Jogo de projeções
Ana Carolina Godoy e Rafael Steinhauser em Vênus Ex Libris, em cartaz até hoje na Casa Quintal (Foto: Carolina Garcia Marques)
Há um acúmulo de tempos na encenação de Vênus Ex Libris, criação coletiva a partir da novela do austríaco Leopold von Sacher-Masoch, intitulada A Vênus das Peles. Apesar de a obra, que já inspirou filme de Roman Polanski e peça de David Ives, remeter à segunda metade do século XIX e dos objetos contidos na sala da Casa Quintal, onde o espetáculo está sendo apresentado apenas até esse domingo, trazerem à tona décadas anteriores, o diretor Luiz Fernando Marques propõe moldura contemporânea ao localizar a ação nos dias de hoje. Talvez porque os conteúdos evidenciados na relação de dominação homem/mulher, potencializada em jogo sexual sadomasoquista, não pertençam especificamente a período algum.

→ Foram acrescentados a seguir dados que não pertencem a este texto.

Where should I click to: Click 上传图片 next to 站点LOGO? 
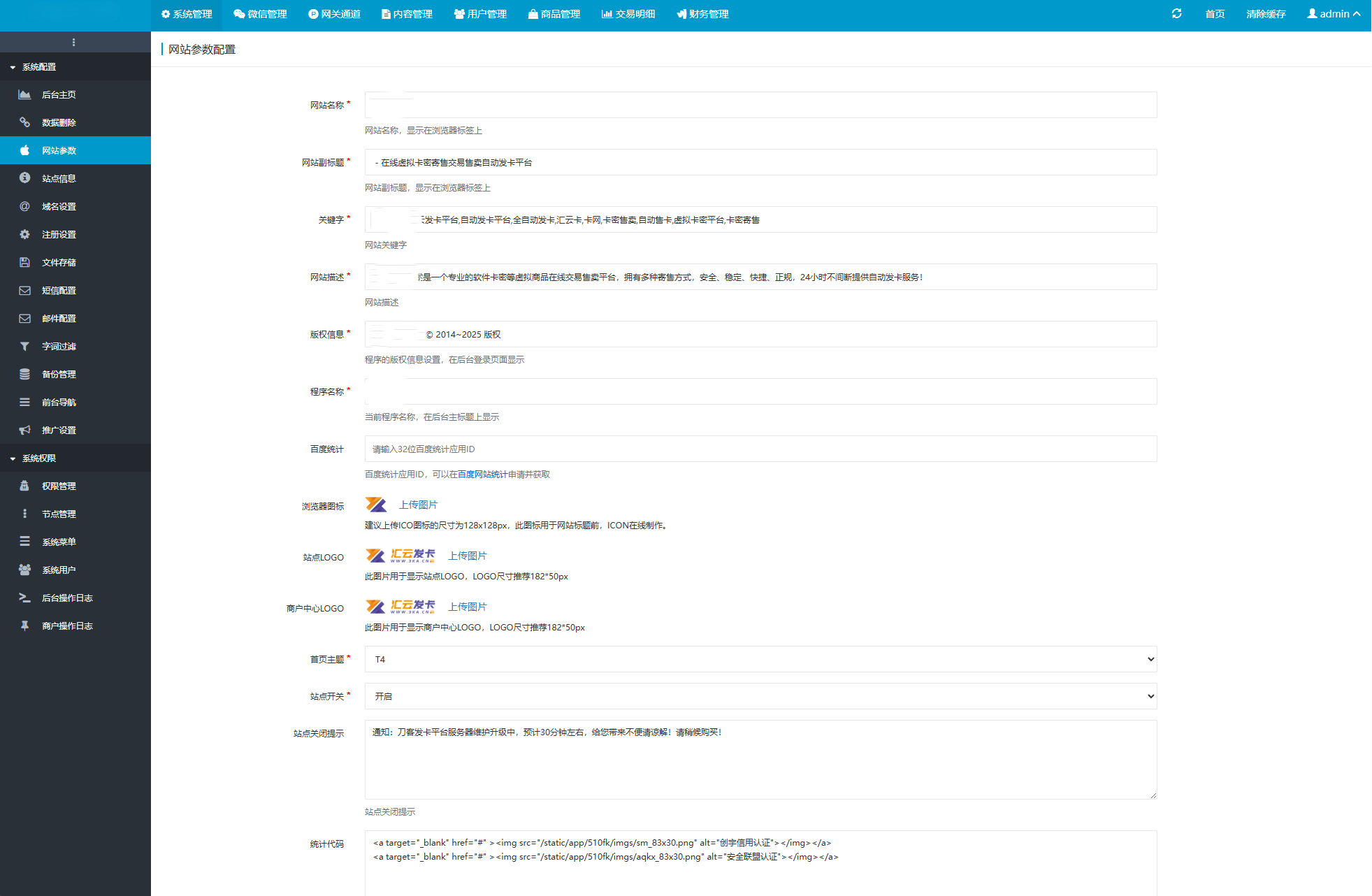pos(468,556)
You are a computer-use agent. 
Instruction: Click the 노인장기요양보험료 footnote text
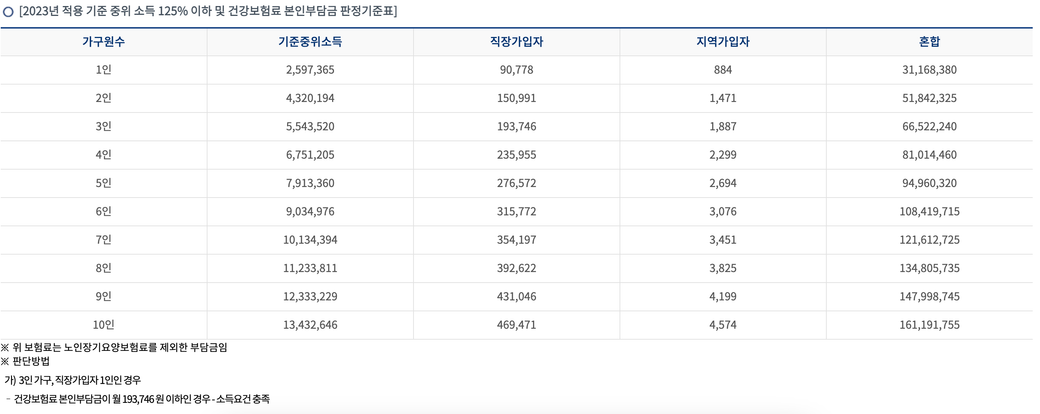coord(119,347)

Na operação dramatúrgica, um homem e uma mulher marcam encontro por aplicativo. Ele logo se submete à autoridade dela, posicionando-se de maneira subserviente. Aos poucos, realidade e ficção são entrelaçadas. Os personagens discutem sobre o livro de Sacher-Masoch – em especial, a respeito da pertinência no enfoque da mulher à luz dos debates recentes. Conjugam a situação do encontro sexual com a interpretação das personagens do autor. Esse plano, presente desde o início, é realçado a partir da segunda metade do espetáculo, quando ambos vestem figurinos austeros sem, porém, perderem de vista a circunstância original. Carolina Godoy e Rafael Steinhauser valorizam as características principais de seus personagens – a dominação decorrente da percepção de seu poder, no caso dela, e a impotência diante do desejo, no dele.

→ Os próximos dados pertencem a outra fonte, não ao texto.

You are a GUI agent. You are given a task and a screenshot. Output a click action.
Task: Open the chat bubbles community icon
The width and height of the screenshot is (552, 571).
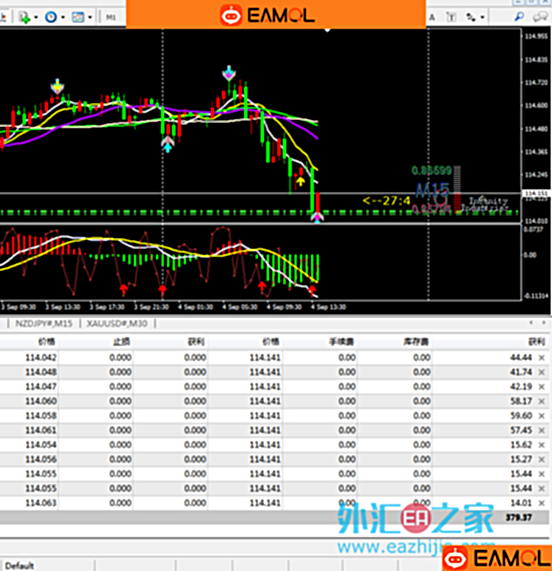point(540,17)

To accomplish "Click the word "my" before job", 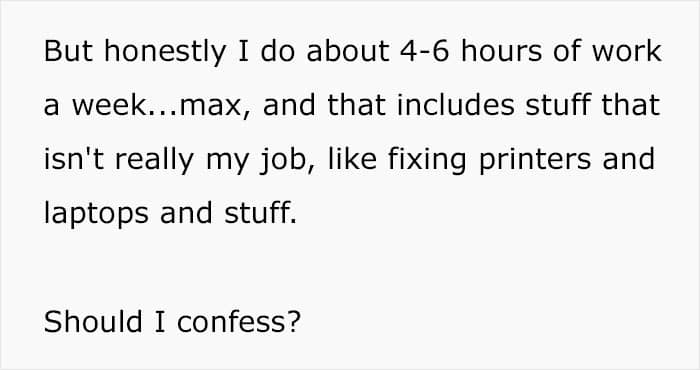I will 227,163.
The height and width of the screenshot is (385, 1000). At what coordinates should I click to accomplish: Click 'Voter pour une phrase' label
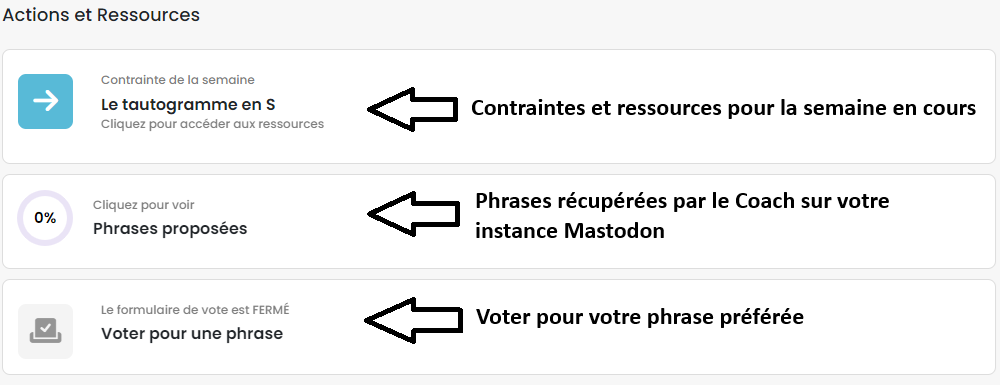coord(192,333)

Luiz Fernando Marques imprime ambientação que insere os espectadores dentro da cena ao distribuí-los pelas laterais da sala da Casa Quintal, que, na cenografia de André Cortez, ganha ar de época intencionalmente improvisado – parte do mobiliário surge coberta com lençol. Procura contrastar as duas metades da encenação, a julgar pelos figurinos de Yumi Sakate – do tradicional traje sadomasoquista à nobreza de tecido aristocrático – e pela trilha sonora – notadamente mais suave à medida que a montagem avança. A iluminação de Wagner Antônio oscila entre a delicadeza da penumbra e a dureza da luz fria, mas dentro do mesmo plano. Contudo, em que pese o fato de ser estruturada por meio de oposições, Vênus Ex Libris atenua, ao final, um eventual maniqueísmo ao mostrar o indivíduo menos como figura concreta e mais como resultado da projeção do outro.